- PROBLEM DESCRIPTION:
Please lay out the rows from the line with "The width and height of the screenshot is (670, 609)." through the line with "Open the Calendar", both included, as a numbered list with any blank lines omitted.

------------

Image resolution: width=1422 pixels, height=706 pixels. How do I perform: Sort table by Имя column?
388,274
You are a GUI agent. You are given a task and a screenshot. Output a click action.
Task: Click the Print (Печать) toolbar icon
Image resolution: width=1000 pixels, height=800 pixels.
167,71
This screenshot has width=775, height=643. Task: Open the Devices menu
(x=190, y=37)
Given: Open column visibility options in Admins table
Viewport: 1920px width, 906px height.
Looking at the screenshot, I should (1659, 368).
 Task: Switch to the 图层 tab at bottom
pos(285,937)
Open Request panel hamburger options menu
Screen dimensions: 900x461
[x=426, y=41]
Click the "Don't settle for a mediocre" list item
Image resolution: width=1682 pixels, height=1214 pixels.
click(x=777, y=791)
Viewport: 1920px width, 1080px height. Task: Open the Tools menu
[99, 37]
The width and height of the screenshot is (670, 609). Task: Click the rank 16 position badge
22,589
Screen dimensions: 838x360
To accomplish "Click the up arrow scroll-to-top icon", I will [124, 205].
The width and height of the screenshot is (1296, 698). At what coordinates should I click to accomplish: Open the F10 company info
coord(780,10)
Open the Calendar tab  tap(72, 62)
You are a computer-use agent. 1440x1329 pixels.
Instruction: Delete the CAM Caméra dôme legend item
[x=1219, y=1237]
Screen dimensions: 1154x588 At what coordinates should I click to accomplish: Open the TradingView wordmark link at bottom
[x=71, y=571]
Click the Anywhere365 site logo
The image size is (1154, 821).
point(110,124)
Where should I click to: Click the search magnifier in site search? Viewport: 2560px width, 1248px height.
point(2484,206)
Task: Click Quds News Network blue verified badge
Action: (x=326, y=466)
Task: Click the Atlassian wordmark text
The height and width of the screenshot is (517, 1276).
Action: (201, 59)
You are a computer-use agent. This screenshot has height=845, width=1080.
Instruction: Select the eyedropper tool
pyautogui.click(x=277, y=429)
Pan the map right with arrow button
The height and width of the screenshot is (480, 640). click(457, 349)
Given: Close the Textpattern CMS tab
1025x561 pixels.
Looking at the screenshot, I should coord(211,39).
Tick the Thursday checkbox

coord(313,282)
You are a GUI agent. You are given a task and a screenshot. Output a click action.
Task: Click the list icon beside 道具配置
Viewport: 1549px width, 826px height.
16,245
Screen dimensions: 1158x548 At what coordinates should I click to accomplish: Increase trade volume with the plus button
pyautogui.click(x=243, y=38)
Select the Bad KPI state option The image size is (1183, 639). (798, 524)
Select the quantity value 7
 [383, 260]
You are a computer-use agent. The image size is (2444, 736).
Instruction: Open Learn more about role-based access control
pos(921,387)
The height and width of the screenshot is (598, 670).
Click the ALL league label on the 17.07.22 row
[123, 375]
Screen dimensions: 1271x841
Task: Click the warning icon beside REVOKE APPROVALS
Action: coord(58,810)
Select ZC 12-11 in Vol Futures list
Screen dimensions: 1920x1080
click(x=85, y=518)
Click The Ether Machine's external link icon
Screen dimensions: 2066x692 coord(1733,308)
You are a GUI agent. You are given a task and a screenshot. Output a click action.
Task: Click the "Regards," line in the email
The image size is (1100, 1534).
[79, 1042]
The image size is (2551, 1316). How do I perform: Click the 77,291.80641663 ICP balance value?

------------

- TASK RESPONSE:
1. The width and height of the screenshot is (670, 609). Task: Click the rank 16 position badge
2. 22,589
3. Screen dimensions: 838x360
4. To accomplish "Click the up arrow scroll-to-top icon", I will [124, 205].
5. The width and height of the screenshot is (1296, 698). At what coordinates should I click to accomplish: Open the F10 company info
6. coord(780,10)
7. Open the Calendar tab  tap(72, 62)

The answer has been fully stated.